Face à cette triste situation, le groupe Rassemblement national souhaite une politique de rupture, tant avec la privatisation rampante de certains services de santé, qui accentue les inégalités territoriales, qu'avec les politiques qui conduisent à la suppression de lits, de postes et à la fermeture de services de proximité. La Macronie n'a jamais été avare de cadeaux fiscaux aux plus favorisés mais elle peine à financer la santé publique. Sachez qu'avec nous, les priorités financières serviront ceux qui en ont le plus besoin. Nous défendons le recrutement de 10 000 soignants, la revalorisation à la hausse du salaire des infirmiers et l'instauration d'incitations financières fortes afin de réduire le nombre de déserts médicaux. Je reconnais que des efforts sont déjà menés en ce sens, mais que ceux qui prétendent que leur résultat est satisfaisant viennent s'installer ne serait-ce que six mois dans le bassin minier !

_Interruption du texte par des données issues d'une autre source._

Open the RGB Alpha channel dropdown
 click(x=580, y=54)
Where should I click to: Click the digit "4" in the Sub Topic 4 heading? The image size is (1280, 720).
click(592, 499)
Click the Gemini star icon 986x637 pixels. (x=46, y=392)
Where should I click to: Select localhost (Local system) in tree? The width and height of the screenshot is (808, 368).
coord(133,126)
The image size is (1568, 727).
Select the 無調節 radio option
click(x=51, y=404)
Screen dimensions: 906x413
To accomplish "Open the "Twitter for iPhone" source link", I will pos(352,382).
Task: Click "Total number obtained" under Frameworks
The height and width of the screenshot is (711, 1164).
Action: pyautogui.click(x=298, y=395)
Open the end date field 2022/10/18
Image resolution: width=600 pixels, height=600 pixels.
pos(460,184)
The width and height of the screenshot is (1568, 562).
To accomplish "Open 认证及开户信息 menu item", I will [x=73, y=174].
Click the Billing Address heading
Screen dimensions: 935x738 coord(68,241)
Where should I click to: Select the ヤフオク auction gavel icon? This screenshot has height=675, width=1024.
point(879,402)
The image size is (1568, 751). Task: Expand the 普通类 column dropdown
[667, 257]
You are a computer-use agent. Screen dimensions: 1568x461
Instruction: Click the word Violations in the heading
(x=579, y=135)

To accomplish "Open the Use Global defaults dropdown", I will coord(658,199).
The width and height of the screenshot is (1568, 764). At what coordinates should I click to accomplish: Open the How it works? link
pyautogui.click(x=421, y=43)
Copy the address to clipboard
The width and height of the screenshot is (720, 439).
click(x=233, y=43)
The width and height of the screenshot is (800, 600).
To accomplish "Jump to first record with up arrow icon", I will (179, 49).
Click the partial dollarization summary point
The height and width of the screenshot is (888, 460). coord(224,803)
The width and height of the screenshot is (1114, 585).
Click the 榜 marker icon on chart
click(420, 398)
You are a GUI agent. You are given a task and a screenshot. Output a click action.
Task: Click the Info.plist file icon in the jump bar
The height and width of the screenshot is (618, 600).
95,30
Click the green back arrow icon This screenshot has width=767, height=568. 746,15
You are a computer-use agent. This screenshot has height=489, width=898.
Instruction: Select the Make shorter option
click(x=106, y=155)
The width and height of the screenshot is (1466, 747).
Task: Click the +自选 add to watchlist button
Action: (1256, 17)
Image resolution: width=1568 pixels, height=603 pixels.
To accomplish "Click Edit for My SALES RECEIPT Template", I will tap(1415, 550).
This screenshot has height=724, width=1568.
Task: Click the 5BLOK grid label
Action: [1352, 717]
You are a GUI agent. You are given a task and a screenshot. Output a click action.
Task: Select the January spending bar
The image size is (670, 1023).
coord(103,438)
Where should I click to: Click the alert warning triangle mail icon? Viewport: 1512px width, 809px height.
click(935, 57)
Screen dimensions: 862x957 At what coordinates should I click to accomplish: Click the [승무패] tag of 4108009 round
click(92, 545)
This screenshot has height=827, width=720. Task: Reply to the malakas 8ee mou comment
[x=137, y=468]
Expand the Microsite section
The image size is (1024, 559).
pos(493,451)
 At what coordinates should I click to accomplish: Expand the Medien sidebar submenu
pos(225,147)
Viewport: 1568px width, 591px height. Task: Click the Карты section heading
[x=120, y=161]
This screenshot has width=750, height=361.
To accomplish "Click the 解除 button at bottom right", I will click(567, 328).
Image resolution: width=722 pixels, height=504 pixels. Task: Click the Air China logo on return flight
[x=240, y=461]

Madame la ministre déléguée, j'ai rappelé ici la réalité d'un monde hospitalier que vous connaissez, mais aussi la réalité sociale de territoires abandonnés comme le mien, que votre gouvernement, totalement déconnecté, ignore. Je n'attends pas grand-chose d'Emmanuel Macron qui prouve constamment son mépris social, mais j'ai toujours espoir que les cris d'alarme finiront un jour par être entendus et suivis d'effets.